Set task: Rewrite the lines below, putting "tile" in place of every "box" and changing nothing else. Leave the pictures out.

>> begin Data provided

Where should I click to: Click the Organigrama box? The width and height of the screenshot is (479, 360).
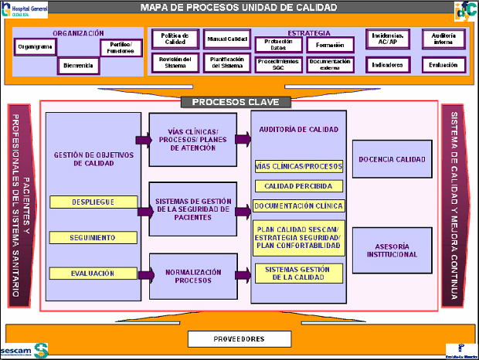(34, 47)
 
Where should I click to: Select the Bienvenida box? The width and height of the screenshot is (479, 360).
(78, 66)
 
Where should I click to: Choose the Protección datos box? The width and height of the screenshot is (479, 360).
(273, 44)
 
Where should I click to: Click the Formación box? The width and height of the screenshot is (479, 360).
(330, 44)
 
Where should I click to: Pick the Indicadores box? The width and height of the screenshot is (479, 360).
(387, 66)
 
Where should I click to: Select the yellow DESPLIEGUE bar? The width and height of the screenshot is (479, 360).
(93, 202)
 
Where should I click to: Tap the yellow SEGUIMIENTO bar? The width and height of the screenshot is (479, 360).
(93, 237)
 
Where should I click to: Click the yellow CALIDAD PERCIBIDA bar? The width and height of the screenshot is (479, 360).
(298, 186)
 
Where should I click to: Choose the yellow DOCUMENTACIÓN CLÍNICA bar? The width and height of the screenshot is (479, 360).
(298, 206)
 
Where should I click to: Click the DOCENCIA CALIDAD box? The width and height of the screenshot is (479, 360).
(392, 160)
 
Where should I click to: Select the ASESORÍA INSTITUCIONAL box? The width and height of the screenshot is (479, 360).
(392, 250)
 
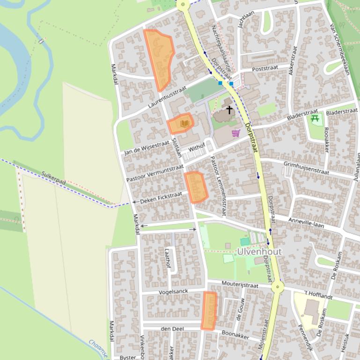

>> end Data provided

Result of this exercise:
Where should I click to: Click the Organigrama tile? The width and height of the screenshot is (479, 360).
(34, 47)
 
Where should I click to: Select the Bienvenida tile? The width and height of the screenshot is (479, 360).
(78, 66)
 
Where should I click to: Choose the Protección datos tile? The width and height of the screenshot is (479, 360).
(273, 44)
 
Where should I click to: Click the Formación tile? The width and height of the screenshot is (479, 360).
(330, 44)
 
Where should I click to: Pick the Indicadores tile? The width and height of the screenshot is (479, 360).
(387, 66)
 
Where should I click to: Select the yellow DESPLIEGUE bar? The width and height of the screenshot is (479, 360).
(93, 202)
 
Where should I click to: Tap the yellow SEGUIMIENTO bar? The width and height of the screenshot is (479, 360).
(93, 237)
 
Where should I click to: Click the yellow CALIDAD PERCIBIDA bar? The width and height of the screenshot is (479, 360).
(298, 186)
 
Where should I click to: Choose the yellow DOCUMENTACIÓN CLÍNICA bar? The width and height of the screenshot is (479, 360).
(298, 206)
 
Where should I click to: Click the DOCENCIA CALIDAD tile? The width and height of the screenshot is (479, 360).
(392, 160)
 
Where should I click to: Select the ASESORÍA INSTITUCIONAL tile? The width and height of the screenshot is (479, 360).
(392, 250)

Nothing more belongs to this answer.